Surface Display of Methyl Parathion Hydrolase on Saccharomyces cerevisiae and Its Application in Degradation of Methyl Parathion

doi:10.13560/j.cnki.biotech.bull.1985.2015.04.026

Abstract

Abstract: The methyl parathion hydrolase(MPH)gene of Pseudomonas sp.WBC-3 was amplified by PCR and cloned into the multiple cloning site of the surface display vector pYD1 to construct a recombinant plasmid pYD1-MPH. Then plasmid pYD1-MPH was transformed into Saccharomyces cerevisiae EBY100. The 2% galactose was used to induce the expression of MPH on the cell surface of EBYl00, and the display of MPH on the cell surface of S.cerevisiae was confirmed by immunofluorescence. The characteristic of the displayed MPH and degradation effect of methyl parathion in water by the engineered yeast were also investigated. The result showed that the engineered yeast strain, which have a whole cell catalytic activity of MPH, was successfully constructed. The activity of MPH displayed on the yeast cells was 18.2 U/mg of cell dry cells by the induction of 2% galactose for 48 h. The displayed MPH had the optimal pH of 9.5 and the optimal temperature of 30℃, respectively and was stable in the pH range of 4.0-10.5 and up to 45℃. The displayed MPH was stimulated by Mn²⁺，Co²⁺，Zn²⁺，Ca²⁺，Hg²⁺，K⁺，Ni²⁺, and was inhibited by Na⁺，Fe³⁺，Ag⁺. The engineered yeast strain could hydrolyze over 80% of 20.0 mg/L methyl parathion in tap water in 1 h.

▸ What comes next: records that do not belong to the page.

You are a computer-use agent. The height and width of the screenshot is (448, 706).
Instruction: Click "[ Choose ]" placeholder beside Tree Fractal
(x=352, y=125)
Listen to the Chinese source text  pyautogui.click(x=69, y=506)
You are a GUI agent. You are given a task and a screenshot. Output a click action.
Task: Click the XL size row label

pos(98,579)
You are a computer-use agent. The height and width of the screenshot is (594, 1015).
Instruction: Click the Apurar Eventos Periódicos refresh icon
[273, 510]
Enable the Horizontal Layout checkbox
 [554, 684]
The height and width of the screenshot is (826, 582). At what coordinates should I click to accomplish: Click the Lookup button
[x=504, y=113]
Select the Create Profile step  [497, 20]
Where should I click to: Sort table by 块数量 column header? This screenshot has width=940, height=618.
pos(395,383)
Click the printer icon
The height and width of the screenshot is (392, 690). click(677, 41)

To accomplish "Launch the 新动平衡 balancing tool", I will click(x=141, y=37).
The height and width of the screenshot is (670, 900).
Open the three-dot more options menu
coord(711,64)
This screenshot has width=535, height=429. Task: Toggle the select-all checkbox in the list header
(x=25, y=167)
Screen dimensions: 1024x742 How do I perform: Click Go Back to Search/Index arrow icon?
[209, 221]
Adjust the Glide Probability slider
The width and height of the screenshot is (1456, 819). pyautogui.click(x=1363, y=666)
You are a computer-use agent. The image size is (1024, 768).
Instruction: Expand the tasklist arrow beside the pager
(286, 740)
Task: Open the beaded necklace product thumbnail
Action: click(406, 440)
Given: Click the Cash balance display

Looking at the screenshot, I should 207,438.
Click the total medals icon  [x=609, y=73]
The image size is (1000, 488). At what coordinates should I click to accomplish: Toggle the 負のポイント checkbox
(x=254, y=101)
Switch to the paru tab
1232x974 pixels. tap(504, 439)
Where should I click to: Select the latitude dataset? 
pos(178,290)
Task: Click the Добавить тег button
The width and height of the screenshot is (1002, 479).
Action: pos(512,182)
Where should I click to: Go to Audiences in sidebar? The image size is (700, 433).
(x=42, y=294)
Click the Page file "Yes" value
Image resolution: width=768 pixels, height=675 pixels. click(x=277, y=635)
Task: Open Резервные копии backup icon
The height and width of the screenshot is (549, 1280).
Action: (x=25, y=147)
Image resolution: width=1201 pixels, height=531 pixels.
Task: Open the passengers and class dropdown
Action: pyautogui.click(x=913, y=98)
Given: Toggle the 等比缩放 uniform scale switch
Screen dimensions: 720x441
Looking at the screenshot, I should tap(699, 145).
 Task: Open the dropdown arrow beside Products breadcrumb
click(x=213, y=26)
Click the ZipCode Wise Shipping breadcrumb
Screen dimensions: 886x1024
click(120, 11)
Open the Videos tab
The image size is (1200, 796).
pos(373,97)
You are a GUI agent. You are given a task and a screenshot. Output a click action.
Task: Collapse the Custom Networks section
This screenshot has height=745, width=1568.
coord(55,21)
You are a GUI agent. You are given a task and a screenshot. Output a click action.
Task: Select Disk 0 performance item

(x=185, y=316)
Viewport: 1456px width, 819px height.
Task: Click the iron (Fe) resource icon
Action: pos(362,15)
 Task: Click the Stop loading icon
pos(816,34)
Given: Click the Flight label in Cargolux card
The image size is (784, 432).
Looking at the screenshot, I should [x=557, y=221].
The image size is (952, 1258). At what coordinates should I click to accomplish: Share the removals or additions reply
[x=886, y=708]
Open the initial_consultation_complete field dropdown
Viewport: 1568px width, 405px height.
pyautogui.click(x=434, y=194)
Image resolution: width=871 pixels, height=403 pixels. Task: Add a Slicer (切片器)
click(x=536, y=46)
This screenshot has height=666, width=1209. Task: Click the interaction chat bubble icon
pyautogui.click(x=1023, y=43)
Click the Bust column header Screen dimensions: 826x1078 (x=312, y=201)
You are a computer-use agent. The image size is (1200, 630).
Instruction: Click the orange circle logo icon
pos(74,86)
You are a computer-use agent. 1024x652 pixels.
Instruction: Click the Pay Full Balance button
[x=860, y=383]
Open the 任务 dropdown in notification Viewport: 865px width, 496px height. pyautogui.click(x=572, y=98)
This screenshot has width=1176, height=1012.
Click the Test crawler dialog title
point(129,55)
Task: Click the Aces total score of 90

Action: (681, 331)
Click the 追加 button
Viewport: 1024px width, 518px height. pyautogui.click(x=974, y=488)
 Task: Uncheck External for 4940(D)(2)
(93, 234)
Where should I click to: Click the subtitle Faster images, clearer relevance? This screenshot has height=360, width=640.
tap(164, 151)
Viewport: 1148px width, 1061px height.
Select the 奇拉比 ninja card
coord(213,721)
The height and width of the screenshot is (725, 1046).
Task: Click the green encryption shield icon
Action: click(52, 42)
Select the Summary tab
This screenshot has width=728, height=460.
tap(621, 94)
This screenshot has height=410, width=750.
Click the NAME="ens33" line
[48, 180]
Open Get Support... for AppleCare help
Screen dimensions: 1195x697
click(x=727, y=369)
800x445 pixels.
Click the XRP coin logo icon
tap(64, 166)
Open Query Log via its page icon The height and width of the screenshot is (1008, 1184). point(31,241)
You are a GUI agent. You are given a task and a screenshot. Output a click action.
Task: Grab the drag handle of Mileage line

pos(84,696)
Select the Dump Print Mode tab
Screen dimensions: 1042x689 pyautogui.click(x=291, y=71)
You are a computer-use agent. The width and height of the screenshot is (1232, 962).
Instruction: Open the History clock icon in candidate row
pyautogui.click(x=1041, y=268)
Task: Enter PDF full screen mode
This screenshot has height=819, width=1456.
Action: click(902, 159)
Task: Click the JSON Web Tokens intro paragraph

Key words: methyl parathion hydrolase, surface display, Saccharomyces cerevisiae, methyl parathion degradation

Wang Xingxing, Chi Zhe. Surface Display of Methyl Parathion Hydrolase on Saccharomyces cerevisiae and Its Application in Degradation of Methyl Parathion[J]. Biotechnology Bulletin, 2015, 31(3): 178-184.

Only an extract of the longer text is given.